I'm excited about the next few movies we have ahead of us because in these next few movies, we are going to start to work on color but I want you to think about color as tone because what we can do is if we can correct-color, we can actually even out tone in particular tone in someones face. In this movie, we will be working on two files and we are going to be working on annika_and_grandpa and annika_and_grandpa_2. Go and select both of those files and press Command+O on a Mac or Ctrl+O on a PC.
Now once you have two files opened in Photoshop, you can press Ctrl+Tab on a Mac or a PC to scroll through whatever documents you have opened. it is a great little shortcut for you or you can go to the Window drop-down menu and choose the particular file you want to work on. We want to start off working on annika_and_grandpa. So go ahead and select that. Then, double click the Zoom tool to take it to 100% and press the spacebar to reposition the image. Now heres a great snapshot of my dad and my daughter, Annika, down at the beach one day, we were just going for a walk along the beach, we've captured this moment.
But one of the things I'm noticing is that my dads skin is really red; he is sunburned and you see a lot of red tones in his skin which creates a tonality that's pretty uneven. we are going to make some corrections on both of these images. Initially, we are going to start off with kind of simple and then we will make things a little bit more complex. Alright, well let's start simple with this image. we will go ahead and click on the Adjustment Layer icon in our Layers palette and choose Hue/Saturation, interesting. Why Hue/Saturation? Well, what we can do here is we can go to a specific channel. In this case, I'm going to go to the Reds.
Now that I'm in the Reds, I can then modify the Hue, this isnt going to look you, I warn you and I've made my dad blue. He looks like an Oompa-Loompa, right? Yet I'm looking at this or I'm doing this to see that I can really target his skin, great, take that back to zero. Next, I'm going to desaturate a little bit so I point some of those reds out. Then I'm going to warm this up a little bit by increasing my Hue just a tad bit to the right and click OK. let's look at our before and after. Now here is our before and there is our after, a much, much stronger image.
Now this technique works with a lot of different types of skin variation and skin problems. let's take this to the next level and let's do that on the following image. Go ahead and navigate to the Window drop-down menu and choose annika_and_grandpa_2. Alright, double click the Zoom tool, take it to 100% and you can see we have a similar problem here, too much red in the face, how do we fix that? Click on the Adjustment Layer icon for Hue/Saturation. Now this one is a little bit of a smaller image but it is nice because we can see more of the image, I've intentionally created it smaller so I can see whats happening here.

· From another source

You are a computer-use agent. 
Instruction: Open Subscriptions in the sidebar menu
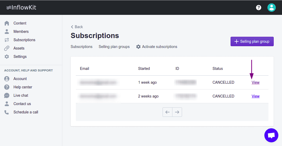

Click on the Red channel so going to the Reds and let's modify the Hue to see what reds we have selected. OK, well that looks pretty funny but it is actually incredibly helpful, because what I can do here is select the eyedropper with the - sign, subtract from my sample point. I'm going to use that and watch this area down here as I click on the skin of my daughter, Annika. you will notice that it brought these two mid-points closer together; I will click on more for skin and more for skin and more for skin. I'm going to go through this image until I've removed the color shift from a large part of Annika.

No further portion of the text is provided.